The cost of AI-driven accidents. A law and economics analysis of liability rules in the age of self-driving cars

Antonella Zarra (Hamburg University)


Despite the exponential growth in the development of automated driving systems in the past ten years, currently deployed automated vehicles (AVs) are far from being fully autonomous. As a matter of fact, human intervention is still necessary in most circumstances to take final decisions or to avoid system failures. International standardization bodies classify AVs according to their degree of autonomy, with Level 2 and 3 vehicles being semi-autonomous, namely requiring a safety driver to relinquish control if needed. When an accident occurs, the degree of interaction between human beings and machines and the control that the safety driver can exert on the AV bring about significant consequences for the attribution of liability. While fully autonomous AVs (Level 5) will most likely be subject to a strict liability regime, it is not clear yet which liability rule would be more suitable for semi-autonomous AVs (Level 2 and 3), which may induce over-reliance on the technology, resulting in an increased level of negligence by the operator. Evidence from other sectors (e.g. aviation) that have already witnessed a shift to full automation suggest that human operators might become the “moral crumple zone” (Elish, 2019) of accidents involving automated vehicles, being consistently blamed for negligence even in cases where their control on the machine is limited.

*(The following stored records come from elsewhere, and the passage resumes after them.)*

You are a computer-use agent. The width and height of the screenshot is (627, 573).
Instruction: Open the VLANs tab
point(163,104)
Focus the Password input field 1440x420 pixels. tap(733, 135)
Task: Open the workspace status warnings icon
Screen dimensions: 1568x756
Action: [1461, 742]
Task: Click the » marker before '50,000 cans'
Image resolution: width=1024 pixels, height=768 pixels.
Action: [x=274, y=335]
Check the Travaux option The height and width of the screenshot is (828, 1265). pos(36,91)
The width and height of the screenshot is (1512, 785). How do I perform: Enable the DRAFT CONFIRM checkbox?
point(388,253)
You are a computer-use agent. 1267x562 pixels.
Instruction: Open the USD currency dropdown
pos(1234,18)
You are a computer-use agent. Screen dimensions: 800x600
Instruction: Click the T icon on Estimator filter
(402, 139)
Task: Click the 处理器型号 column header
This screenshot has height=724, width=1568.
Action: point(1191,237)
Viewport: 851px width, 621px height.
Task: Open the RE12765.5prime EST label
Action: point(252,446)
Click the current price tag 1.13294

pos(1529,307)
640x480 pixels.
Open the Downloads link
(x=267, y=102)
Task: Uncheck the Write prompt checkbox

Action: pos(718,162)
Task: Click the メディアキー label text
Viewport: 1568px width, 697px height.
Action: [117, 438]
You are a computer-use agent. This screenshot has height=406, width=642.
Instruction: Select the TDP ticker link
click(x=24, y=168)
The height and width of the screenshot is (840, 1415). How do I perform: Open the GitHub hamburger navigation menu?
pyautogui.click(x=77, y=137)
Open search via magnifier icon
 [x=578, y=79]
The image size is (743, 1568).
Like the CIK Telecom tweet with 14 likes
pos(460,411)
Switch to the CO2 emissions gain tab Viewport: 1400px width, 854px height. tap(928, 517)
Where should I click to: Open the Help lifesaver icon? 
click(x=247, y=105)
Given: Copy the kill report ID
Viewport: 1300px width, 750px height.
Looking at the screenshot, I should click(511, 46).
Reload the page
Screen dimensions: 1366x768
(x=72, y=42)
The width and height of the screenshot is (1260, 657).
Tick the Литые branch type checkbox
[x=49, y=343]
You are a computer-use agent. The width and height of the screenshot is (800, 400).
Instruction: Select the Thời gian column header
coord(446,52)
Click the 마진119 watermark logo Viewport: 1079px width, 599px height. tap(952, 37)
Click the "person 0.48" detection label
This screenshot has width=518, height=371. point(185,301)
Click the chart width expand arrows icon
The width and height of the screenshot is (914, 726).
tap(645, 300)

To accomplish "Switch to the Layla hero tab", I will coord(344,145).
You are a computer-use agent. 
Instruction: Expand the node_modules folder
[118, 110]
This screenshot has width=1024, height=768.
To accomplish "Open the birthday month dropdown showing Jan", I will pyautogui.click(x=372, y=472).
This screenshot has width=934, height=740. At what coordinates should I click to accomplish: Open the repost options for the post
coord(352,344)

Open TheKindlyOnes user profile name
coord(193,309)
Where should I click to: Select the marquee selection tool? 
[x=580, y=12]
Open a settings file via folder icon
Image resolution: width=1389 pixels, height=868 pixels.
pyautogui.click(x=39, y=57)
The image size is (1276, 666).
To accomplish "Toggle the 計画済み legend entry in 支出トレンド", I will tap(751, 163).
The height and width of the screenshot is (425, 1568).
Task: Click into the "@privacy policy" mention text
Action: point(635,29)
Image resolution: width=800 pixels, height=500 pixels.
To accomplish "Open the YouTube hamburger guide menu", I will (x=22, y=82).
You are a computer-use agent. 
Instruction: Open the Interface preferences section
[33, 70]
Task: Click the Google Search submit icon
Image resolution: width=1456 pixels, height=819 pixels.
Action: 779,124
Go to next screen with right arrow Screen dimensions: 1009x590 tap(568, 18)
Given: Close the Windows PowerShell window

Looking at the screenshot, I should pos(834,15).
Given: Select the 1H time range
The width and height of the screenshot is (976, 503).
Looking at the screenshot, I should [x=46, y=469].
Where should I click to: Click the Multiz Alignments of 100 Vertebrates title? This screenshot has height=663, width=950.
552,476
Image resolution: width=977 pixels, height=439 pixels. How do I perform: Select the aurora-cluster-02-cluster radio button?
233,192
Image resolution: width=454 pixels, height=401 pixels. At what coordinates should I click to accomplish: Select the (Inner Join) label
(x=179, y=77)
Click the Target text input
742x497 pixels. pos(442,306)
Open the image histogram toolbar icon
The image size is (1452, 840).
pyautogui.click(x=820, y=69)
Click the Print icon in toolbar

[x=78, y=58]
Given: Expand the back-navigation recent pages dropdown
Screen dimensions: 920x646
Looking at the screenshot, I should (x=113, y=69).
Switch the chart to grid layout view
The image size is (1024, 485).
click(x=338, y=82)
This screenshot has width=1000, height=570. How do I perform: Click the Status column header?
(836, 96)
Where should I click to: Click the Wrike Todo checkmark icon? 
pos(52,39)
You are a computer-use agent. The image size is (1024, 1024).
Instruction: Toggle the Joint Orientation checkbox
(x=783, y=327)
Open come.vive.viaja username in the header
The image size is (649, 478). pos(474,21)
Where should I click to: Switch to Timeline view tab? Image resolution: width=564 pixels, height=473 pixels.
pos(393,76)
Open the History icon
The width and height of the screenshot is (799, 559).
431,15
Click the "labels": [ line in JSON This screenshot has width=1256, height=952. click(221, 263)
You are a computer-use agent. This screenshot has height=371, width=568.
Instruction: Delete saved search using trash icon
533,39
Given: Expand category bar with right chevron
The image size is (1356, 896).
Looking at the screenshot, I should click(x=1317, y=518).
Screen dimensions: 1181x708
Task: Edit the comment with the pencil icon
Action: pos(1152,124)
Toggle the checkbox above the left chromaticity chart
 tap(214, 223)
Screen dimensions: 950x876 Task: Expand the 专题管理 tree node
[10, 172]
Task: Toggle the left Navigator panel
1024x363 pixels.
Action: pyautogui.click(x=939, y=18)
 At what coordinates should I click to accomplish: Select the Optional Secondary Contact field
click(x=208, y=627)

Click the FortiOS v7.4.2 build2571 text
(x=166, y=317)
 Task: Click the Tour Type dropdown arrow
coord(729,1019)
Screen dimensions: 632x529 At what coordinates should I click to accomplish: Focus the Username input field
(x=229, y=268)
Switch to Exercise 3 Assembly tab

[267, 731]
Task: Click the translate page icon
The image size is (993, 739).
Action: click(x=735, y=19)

Against this backdrop, this paper evaluates whether the existing tort system is well equipped to tackle the new challenges brought about by semi-autonomous AVs, or whether novel rules should be designed to ensure adequate levels of safety without stifling innovation. This paper applies the law and economics analytical framework, and in particular the economic theory of torts, to semi-autonomous AVs. The contribution first surveys existing liability frameworks applicable to semi-autonomous AVs and then reflects on the hypothesis of attributing legal personality to AI systems. It argues that AVs will be likely to require more compliance efforts from both the manufacturer and the end-user in a semi-autonomy scenario, that is to say Level 2 and 3 AVs are compliance-using technologies. As a consequence, it argues that the role if the “human in the loop” should not be disregarded when analyzing the investment in precautions by potential tortfeasors and victims. Furthermore, it contends that the type of liability regime (from strict liability to negligence) is shaped by how lawmakers conceive the AVs in the first place. In this respect, it is debatable whether the legal personality hypothesis would be effective in a tort setting. While this legal fiction works for corporations, in case of AVs it would not relieve the manufacturer or the owner from the potential disbursements for damages and insurance, representing an additional layer of complexity without solving the liability dilemma. Regulators should envisage technology specific mechanisms for AI-driven accidents where human negligence persists, which would incentivize the adoption of adequate levels of precautions without discouraging firms’ investments in innovation. An integrated approach involving both ex ante regulation and ex post tort law could help achieve an efficient system which would allow to tackle the challenges brought by AVs.